Given request
Rewrite the lines from the one with "This screenshot has height=825, width=890." through the last line, changing "emulator" to "virtual device" and keeping everything else the same. Leave the pictures out.
* BEGIN Input rows *
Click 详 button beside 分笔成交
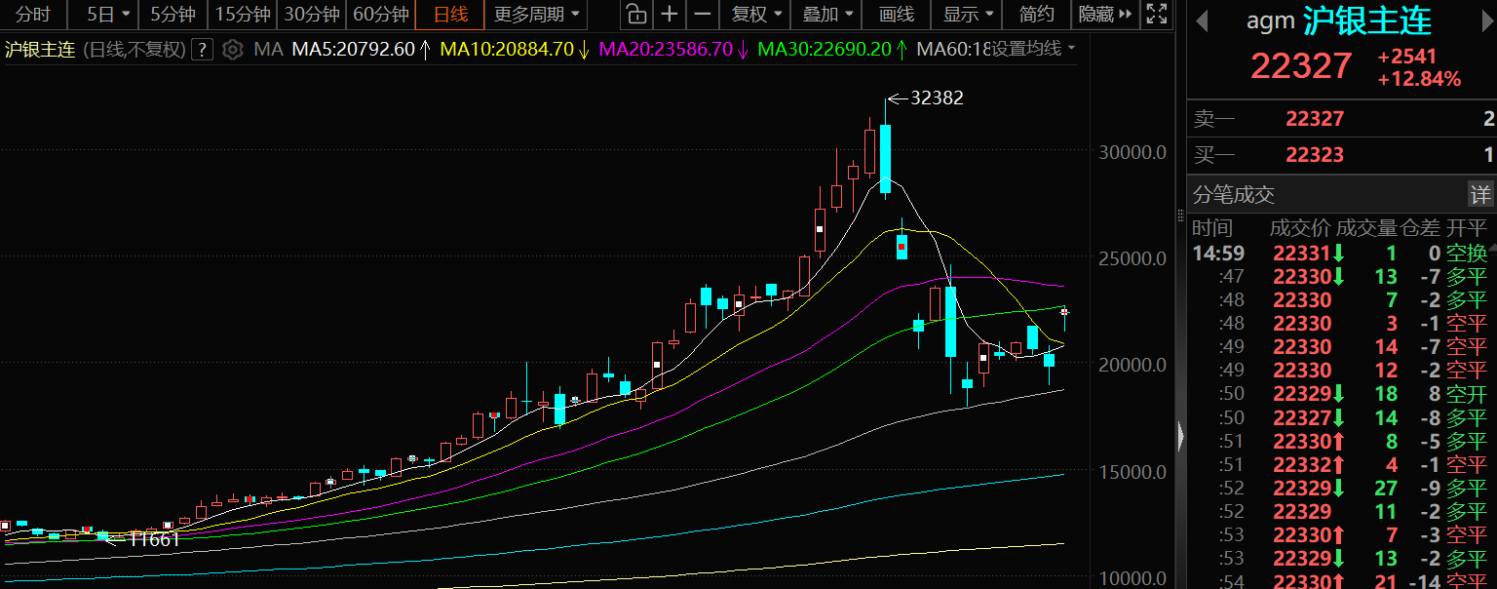 point(1480,195)
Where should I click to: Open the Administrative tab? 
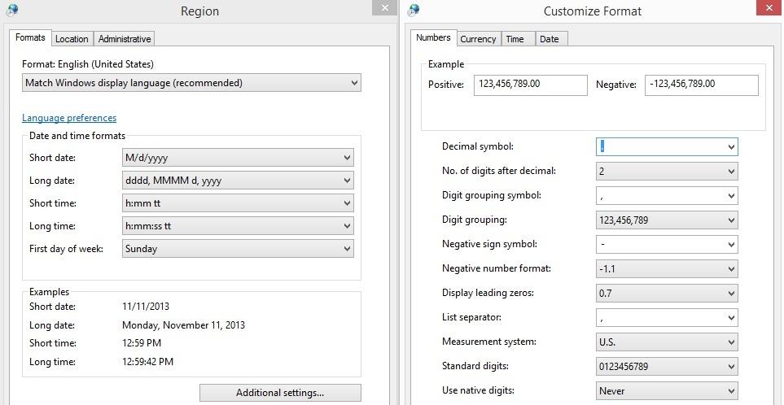(124, 39)
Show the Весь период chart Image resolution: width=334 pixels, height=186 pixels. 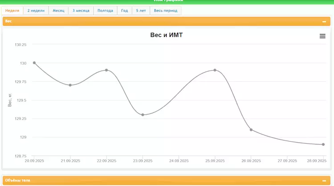point(166,10)
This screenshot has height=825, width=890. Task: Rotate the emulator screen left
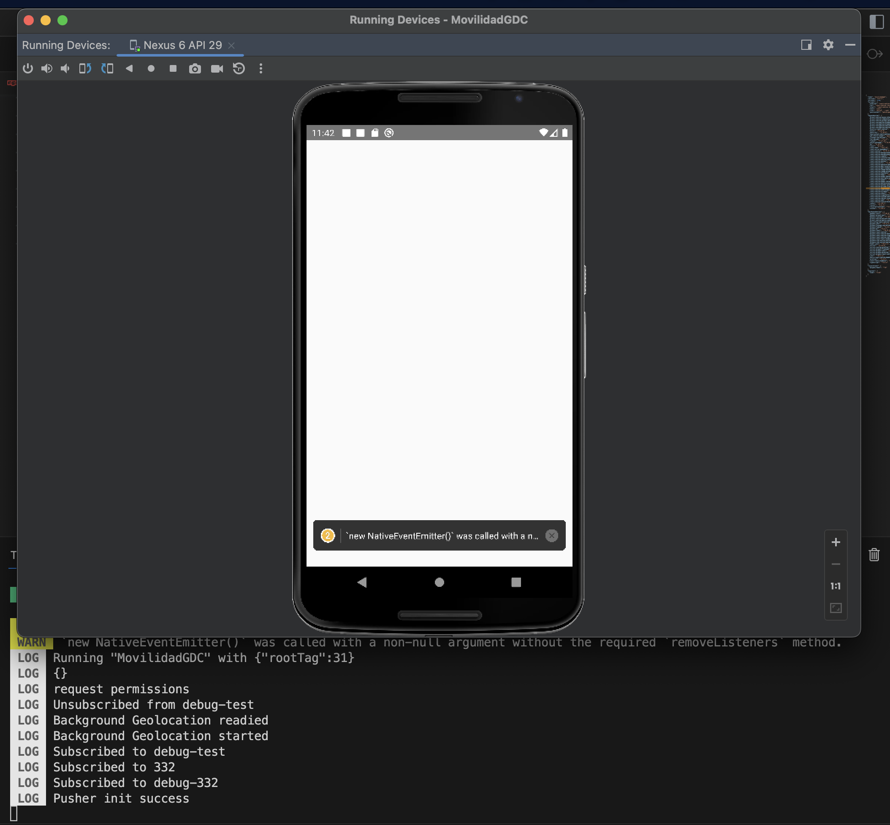(x=84, y=68)
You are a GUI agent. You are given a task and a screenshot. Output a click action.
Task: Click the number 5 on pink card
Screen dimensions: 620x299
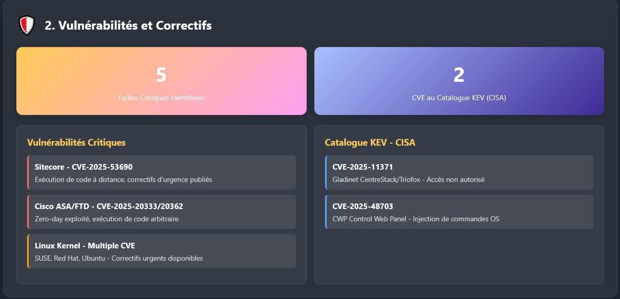click(x=161, y=75)
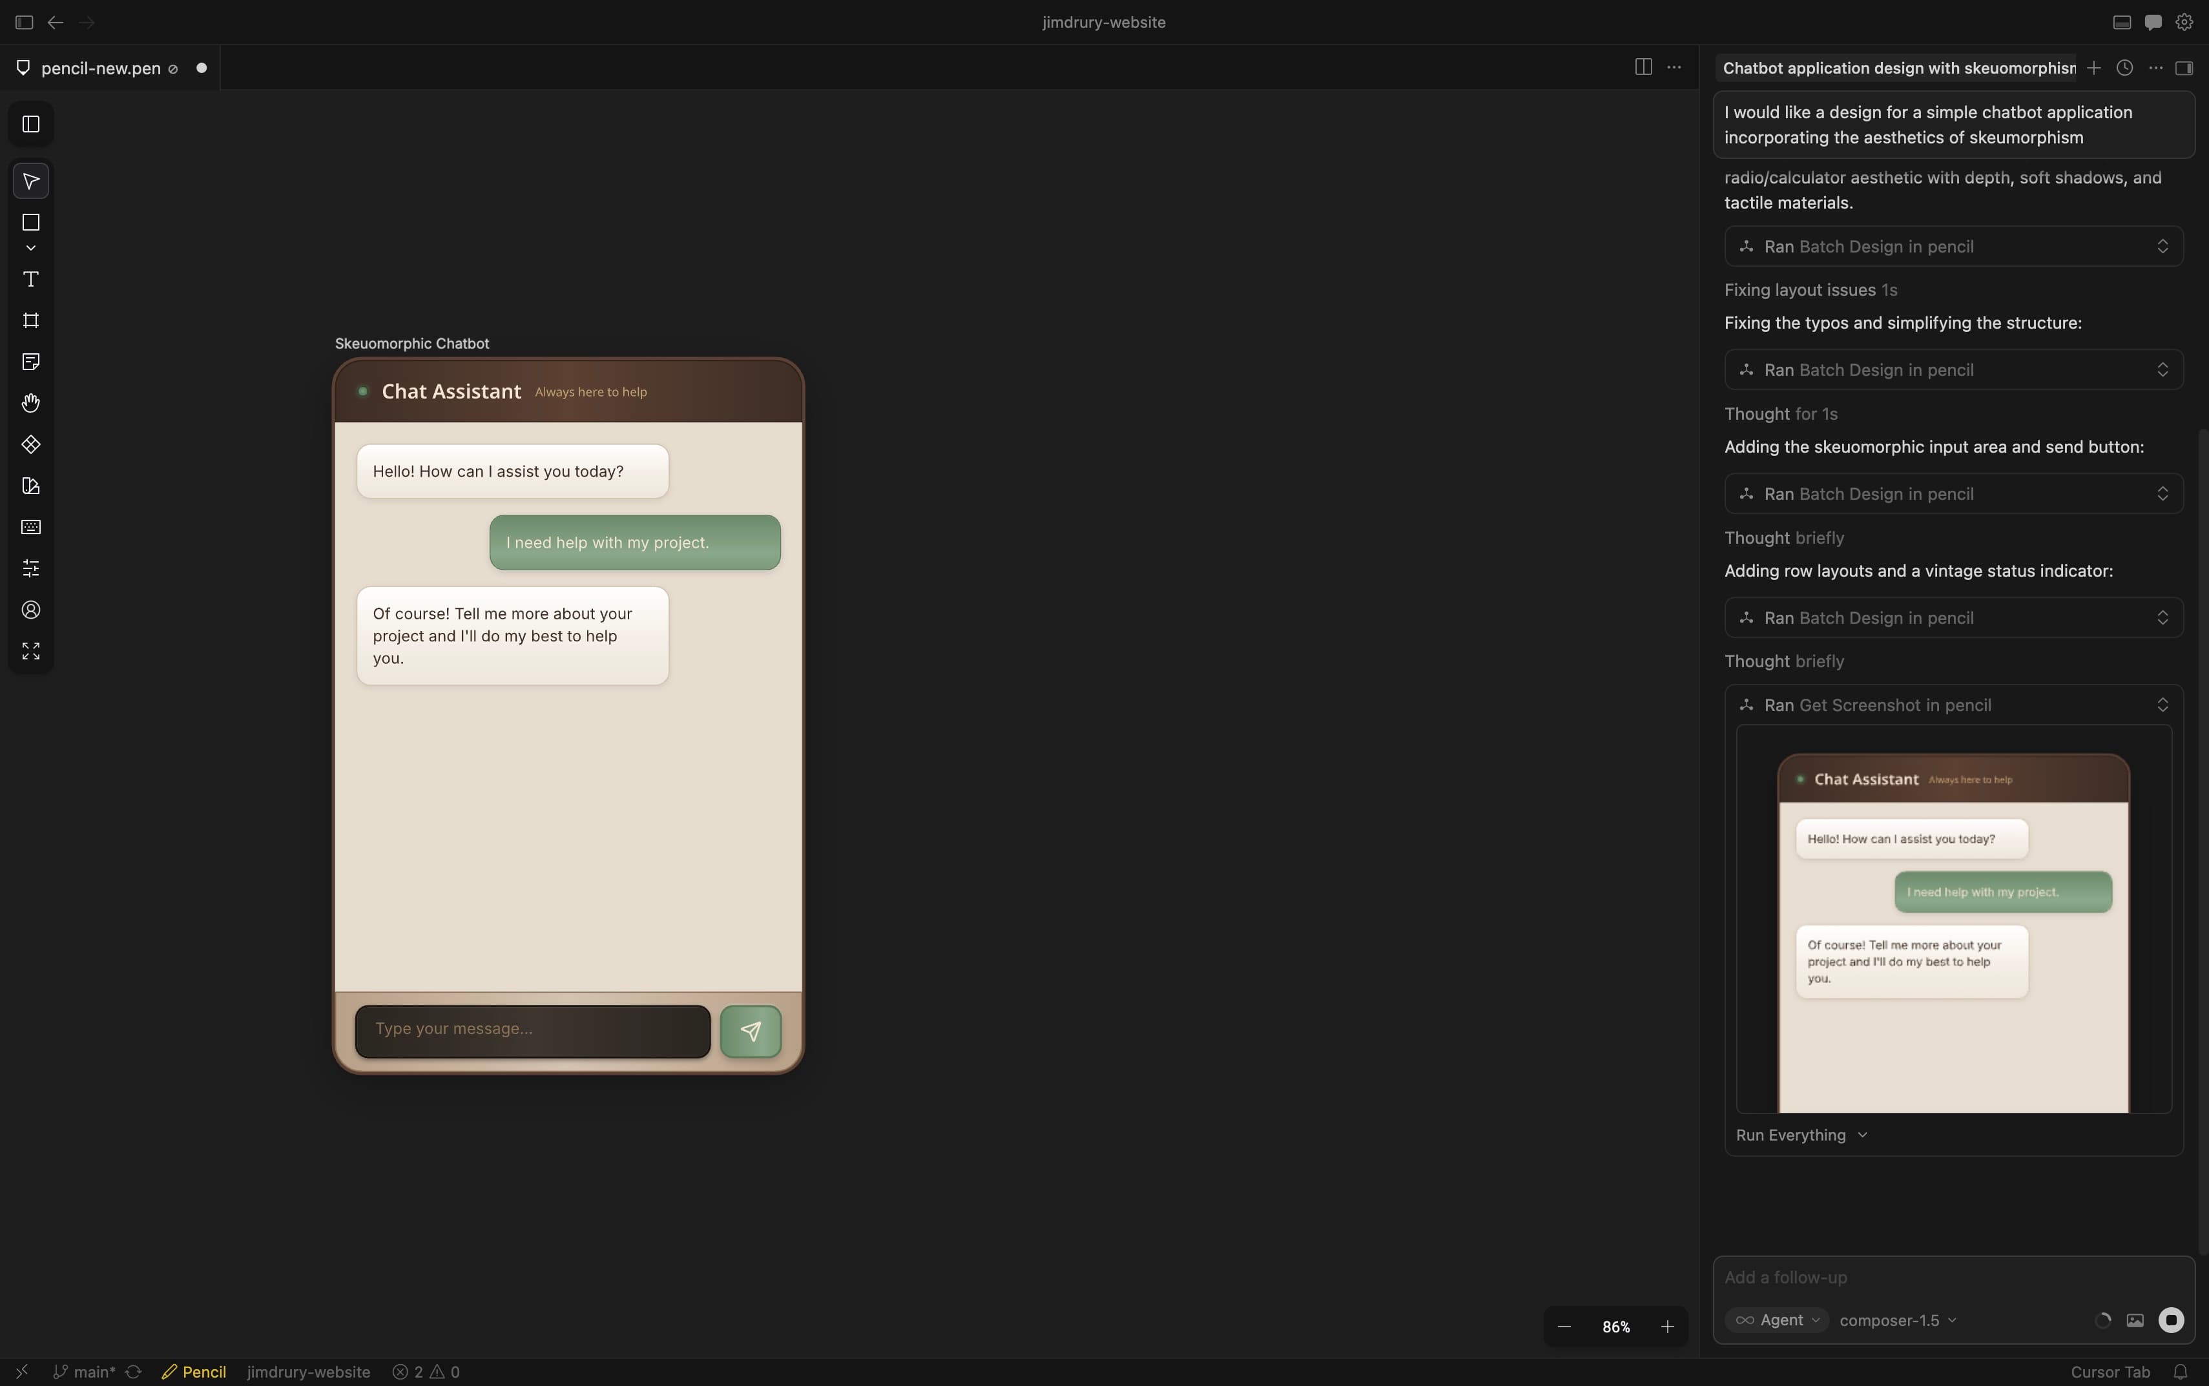
Task: Open the sticky note tool
Action: pyautogui.click(x=30, y=361)
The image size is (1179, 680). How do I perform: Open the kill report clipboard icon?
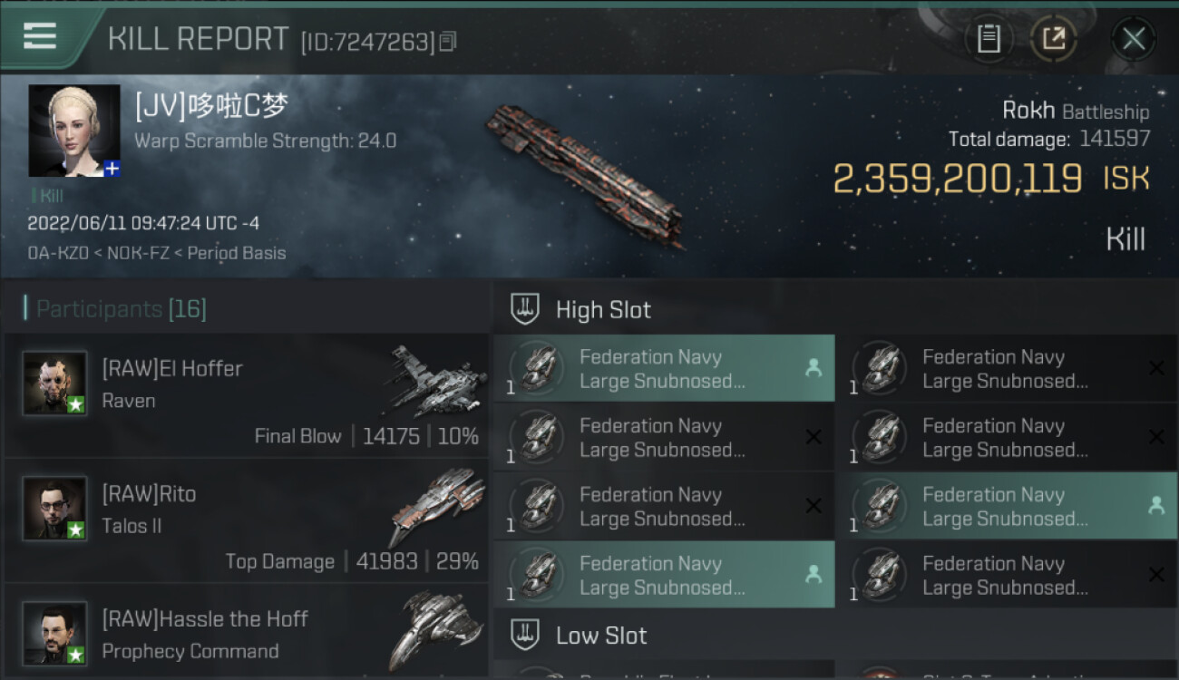(x=989, y=39)
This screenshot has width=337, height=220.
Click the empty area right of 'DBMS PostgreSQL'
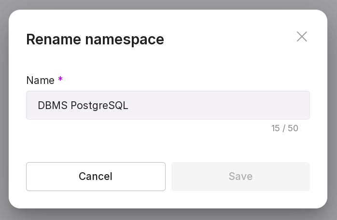(x=217, y=105)
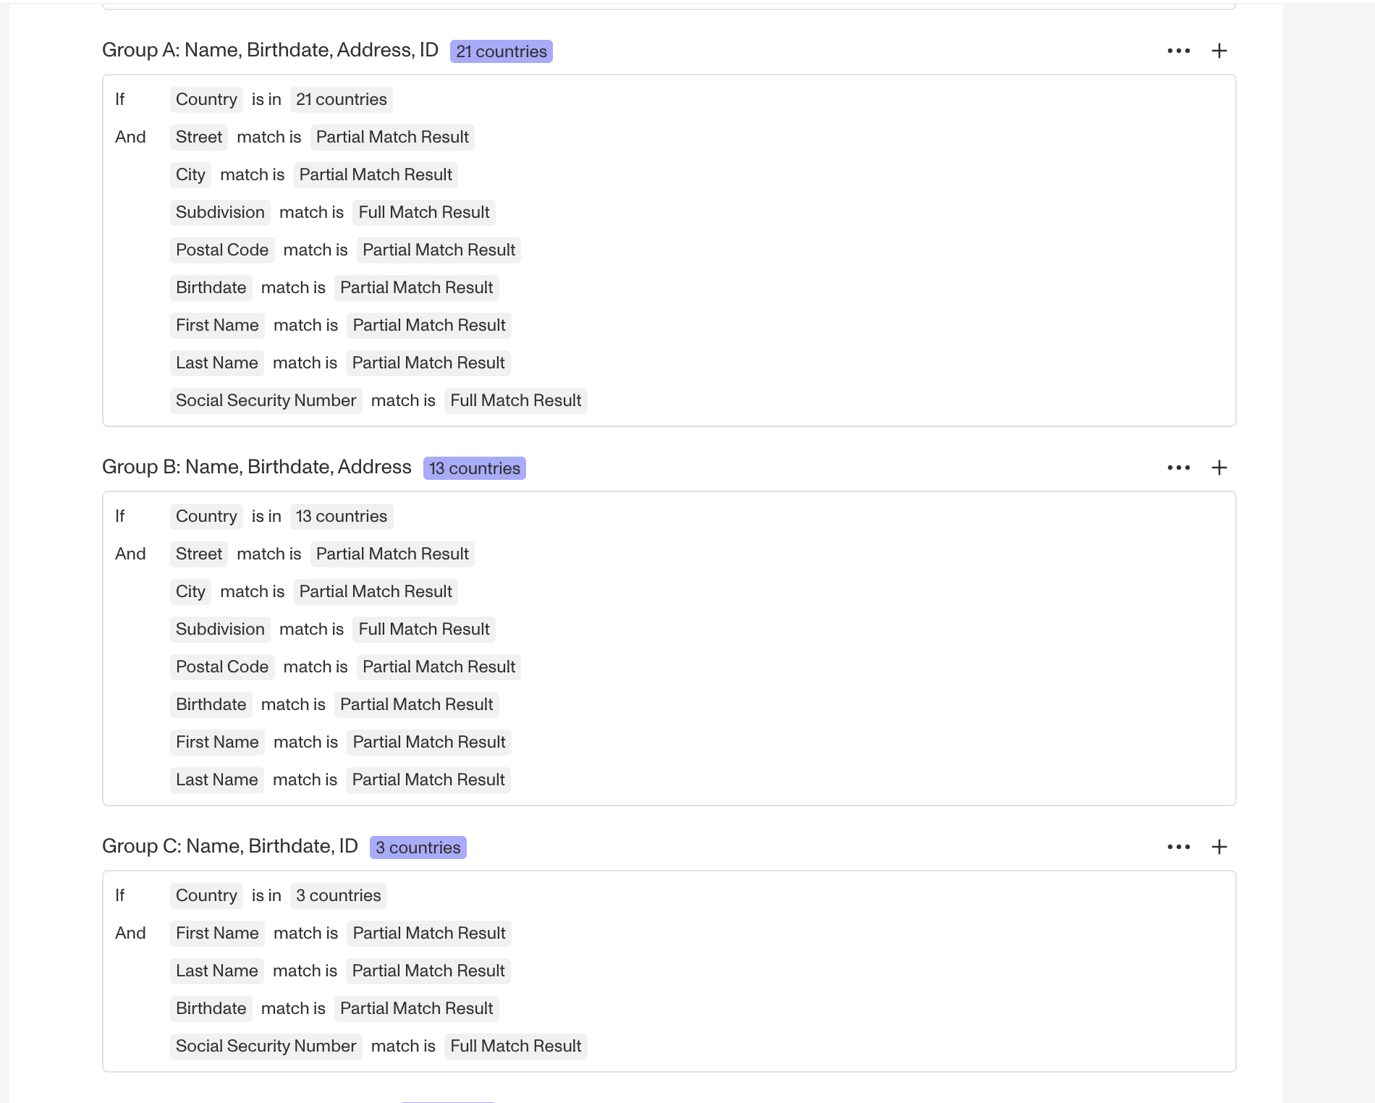Open Group C options menu
The height and width of the screenshot is (1103, 1375).
1178,846
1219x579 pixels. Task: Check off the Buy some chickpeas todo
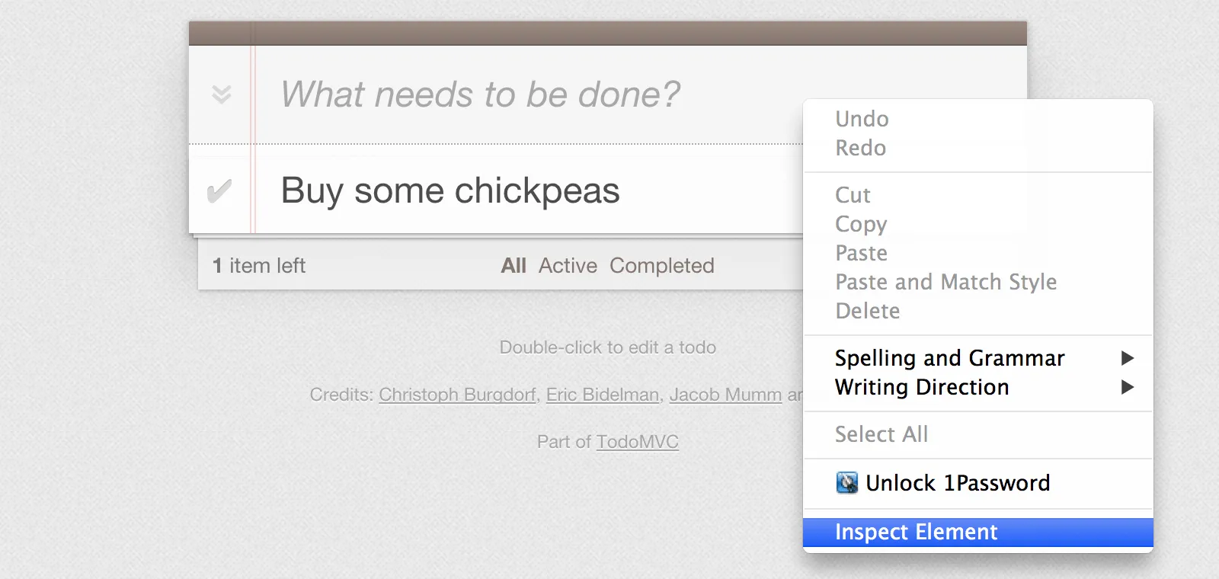(x=219, y=191)
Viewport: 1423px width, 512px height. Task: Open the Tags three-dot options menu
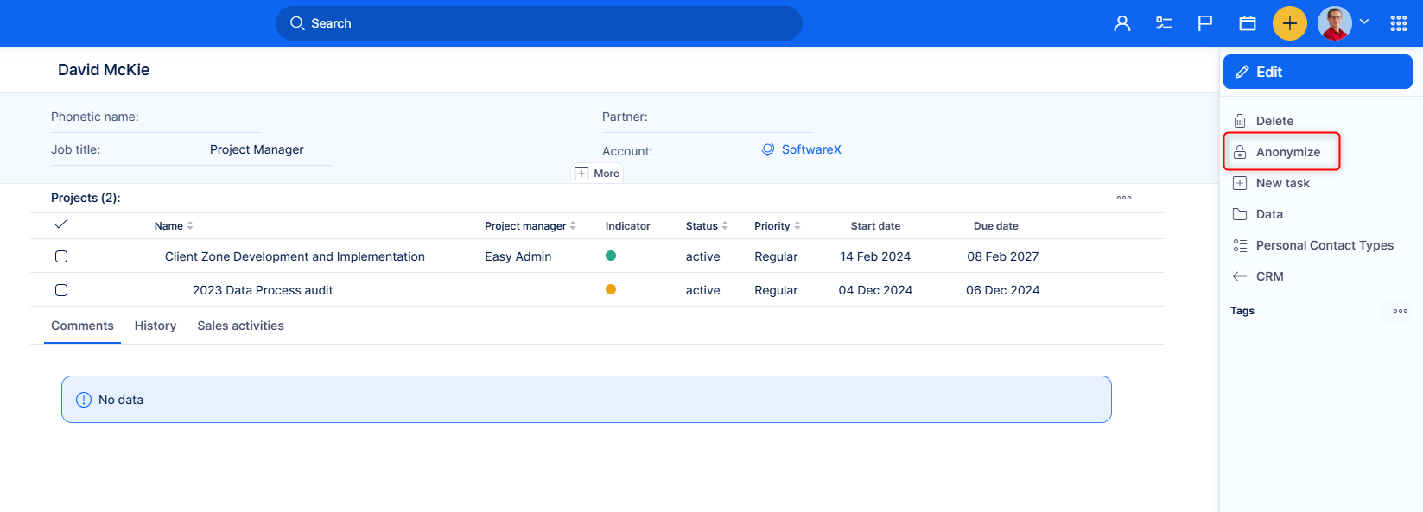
* END Input rows *
Result of this task
This screenshot has height=825, width=890. Task: Rotate the virtual device screen left
(x=84, y=68)
You are a GUI agent. You are given a task and a screenshot. Output a click action.
Task: Click the number 5 on pink card
Screen dimensions: 620x299
click(x=161, y=75)
Task: Open the sticky note tool
Action: pyautogui.click(x=30, y=361)
The image size is (1179, 680). How do I perform: Open the kill report clipboard icon?
(x=989, y=39)
This screenshot has width=337, height=220.
Click the empty area right of 'DBMS PostgreSQL'
(x=217, y=105)
Open Group C options menu
The height and width of the screenshot is (1103, 1375).
1178,846
1219x579 pixels. Task: Check off the Buy some chickpeas todo
(x=219, y=191)
Viewport: 1423px width, 512px height. Task: Open the Tags three-dot options menu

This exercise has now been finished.